FILED
United States Court of Appeals
UNITED STATES COURT OF APPEALS Tenth Circuit
FOR THE TENTH CIRCUIT December 9, 2013
Elisabeth A. Shumaker
Clerk of Court
BROTHERHOOD OF LOCOMOTIVE
ENGINEERS AND TRAINMEN;
JOHN W. HYLAN,
Petitioners-Appellees,
v. No. 13-8025
(D.C. No. 2:12-CV-00277-ABJ)
BNSF RAILWAY COMPANY, (D. Wyo.)
a Delaware corporation,
Respondent-Appellant.
ORDER AND JUDGMENT*
Before MATHESON, Circuit Judge, PORFILIO, Senior Circuit Judge, and
O’BRIEN, Circuit Judge.
BNSF Railway Company appeals the district court’s enforcement of an
arbitration order issued by the National Railroad Adjustment Board (“NRAB”).
See 45 U.S.C. § 153 First (p). BNSF contends the NRAB’s award was unenforceable
*
After examining the briefs and appellate record, this panel has determined
unanimously that oral argument would not materially assist the determination of this
appeal. See Fed. R. App. P. 34(a)(2); 10th Cir. R. 34.1(G). The case is therefore
ordered submitted without oral argument. This order and judgment is not binding
precedent, except under the doctrines of law of the case, res judicata, and collateral
estoppel. It may be cited, however, for its persuasive value consistent with
Fed. R. App. P. 32.1 and 10th Cir. R. 32.1.

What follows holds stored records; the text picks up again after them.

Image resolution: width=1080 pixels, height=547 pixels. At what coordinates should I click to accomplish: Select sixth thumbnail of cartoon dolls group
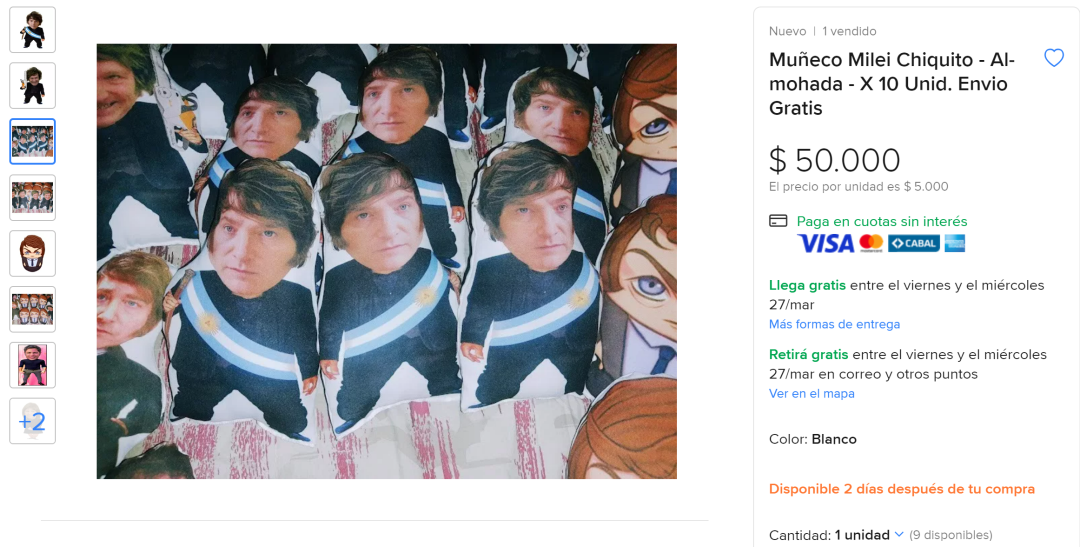tap(32, 309)
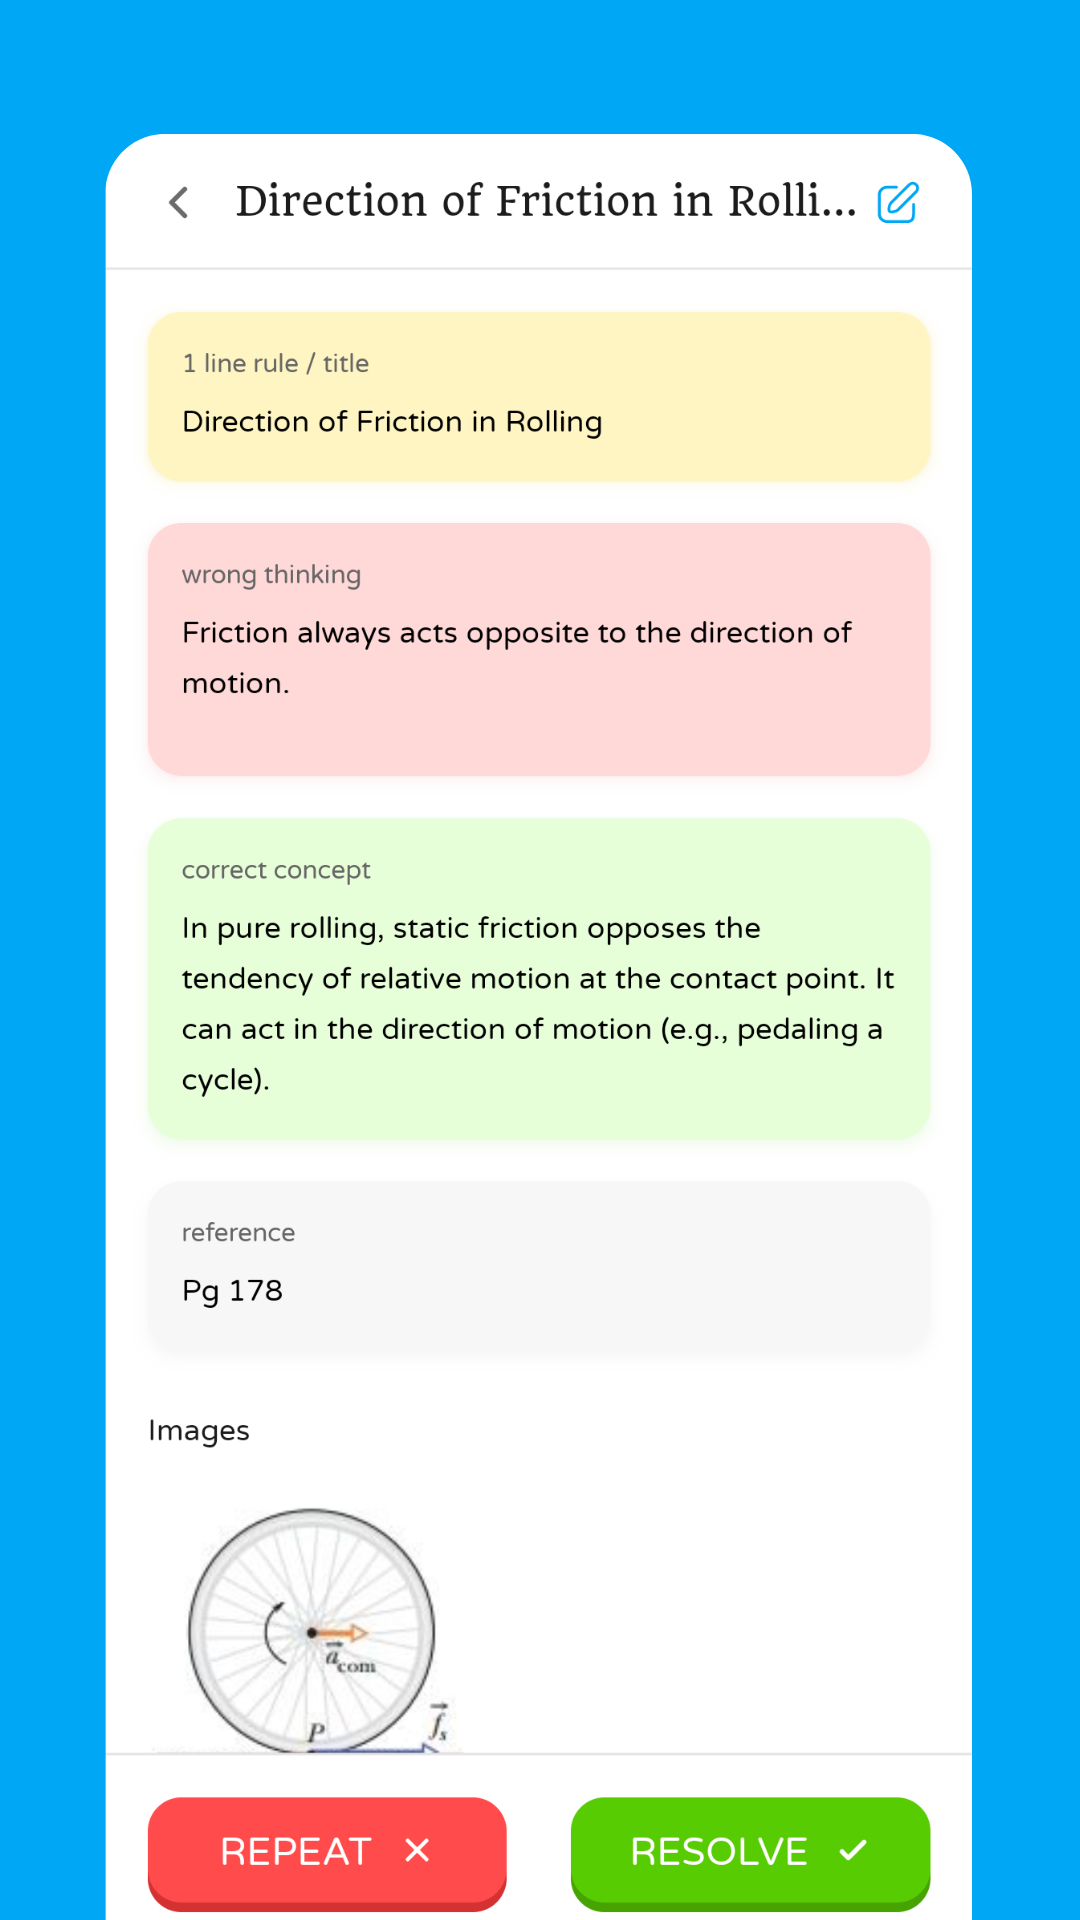Viewport: 1080px width, 1920px height.
Task: Click the X icon inside REPEAT button
Action: pos(417,1852)
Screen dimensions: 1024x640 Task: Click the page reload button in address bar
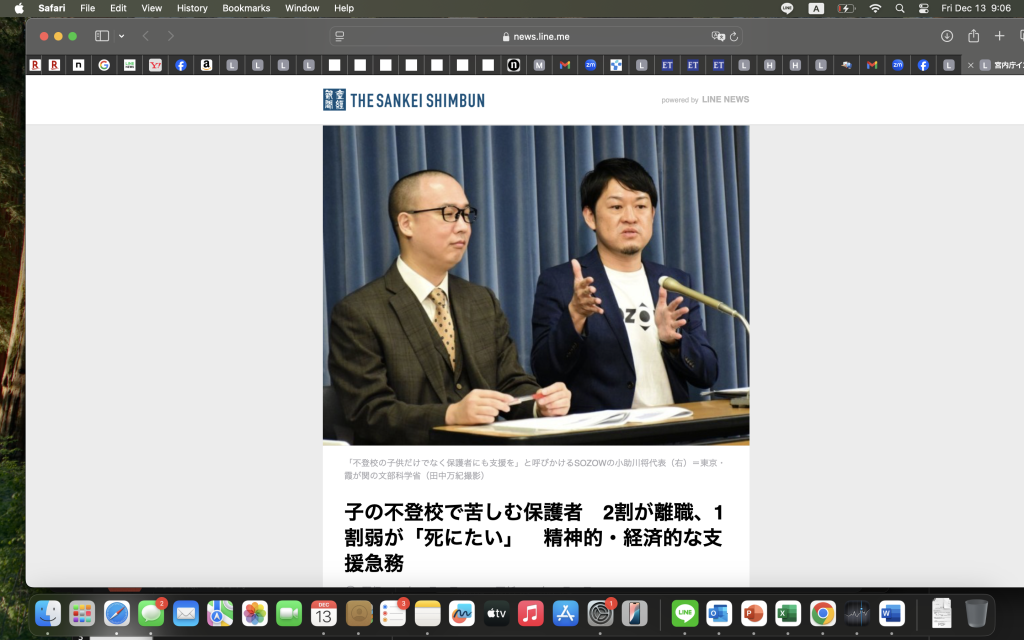734,36
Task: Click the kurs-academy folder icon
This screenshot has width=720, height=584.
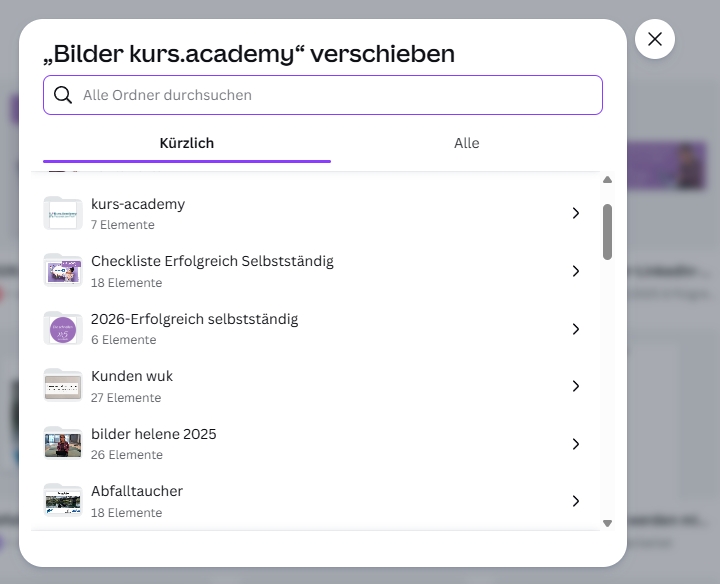Action: click(x=63, y=213)
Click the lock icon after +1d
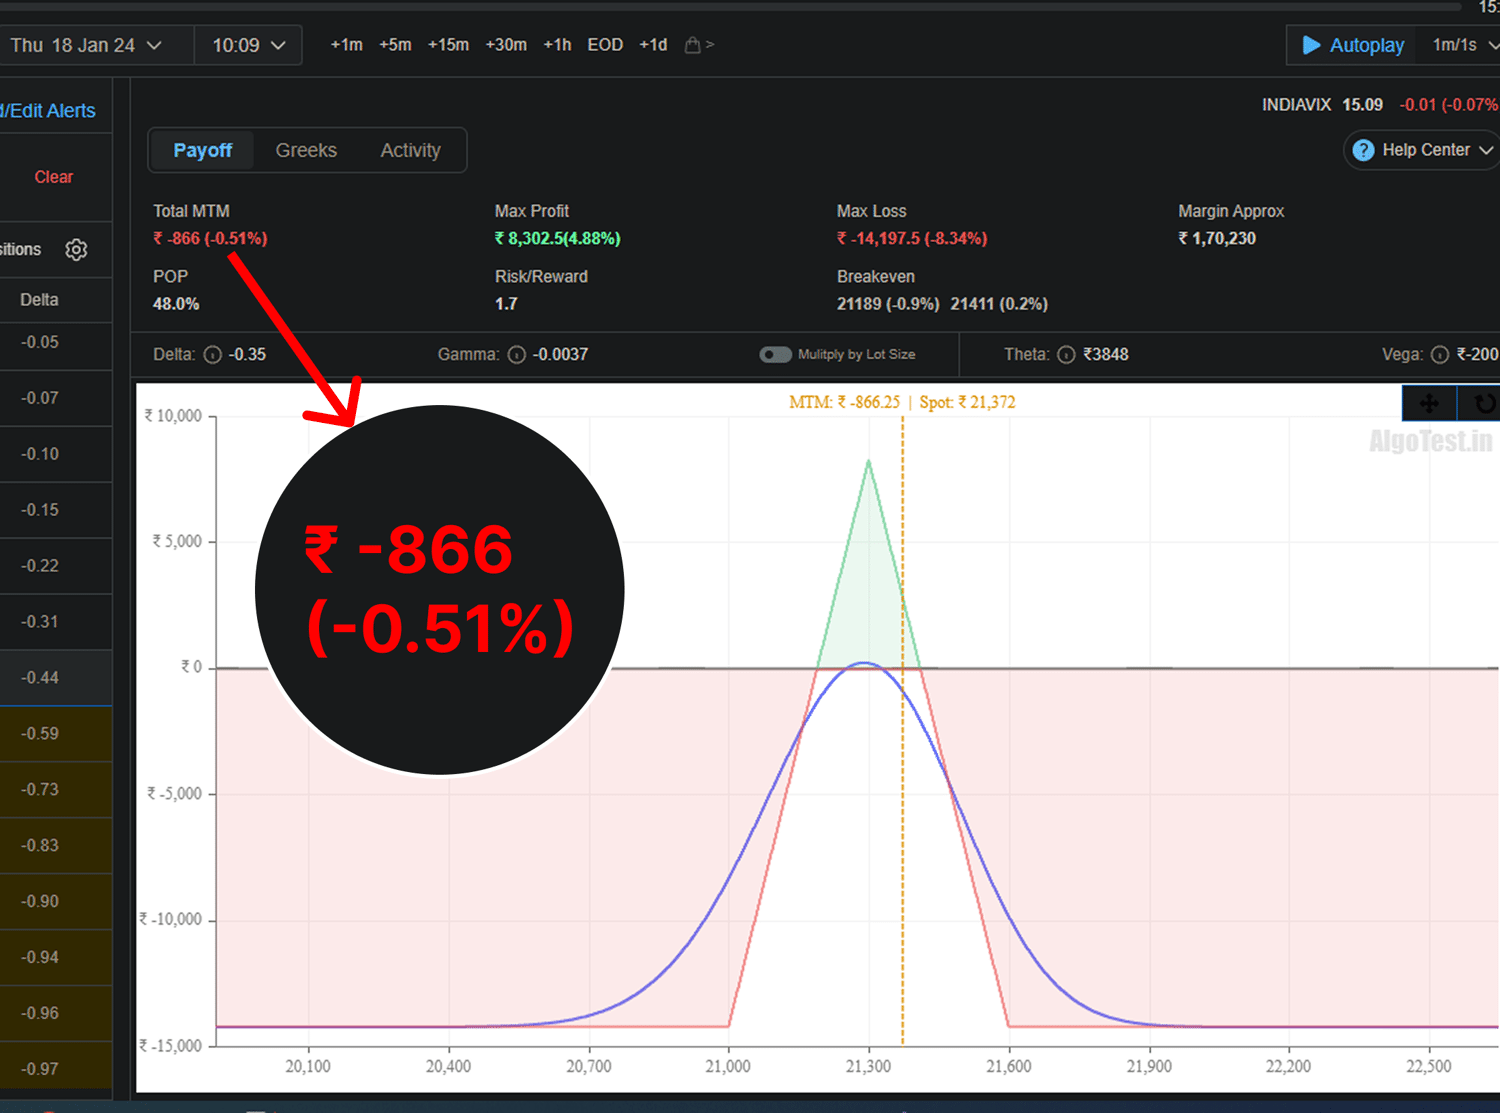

due to ambiguity about whether an award of back pay was subject to offset (i.e.,
reduction for outside compensation received), and thus the district court should have
remanded the case to the NRAB for resolution. We perceive no ambiguity and
accordingly affirm the district court’s judgment.
I. Background
John W. Hylan worked for BNSF as a locomotive engineer. When he was
fired for taking unauthorized leave, Mr. Hylan and his union, the Brotherhood of
Locomotive Engineers and Trainmen (collectively, “Union”), challenged the
dismissal before the NRAB, seeking reinstatement and back pay without offset for
outside earnings. In its brief to the NRAB, the Union stated its claim as follows:
It is hereby requested that Engineer Hylan’s discipline be reversed with
seniority unimpaired, requesting pay for all time lost, without deduction
of outside earnings, including the day(s) for investigation, with
restoration of full benefits and that notation of dismissal on his personal
record be removed, resulting from investigation held on September 29,
2009.
Aplt. App. at 17 (emphasis added, internal quotation marks omitted). In particular,
the Union argued that Mr. Hylan was entitled to back pay without offset for outside
wages earned during his period of dismissal. Although the Union acknowledged
BNSF’s contrary position, it insisted the railroad had no “right to deduct outside
earnings from [Mr. Hylan’s] back pay.” Id. at 24.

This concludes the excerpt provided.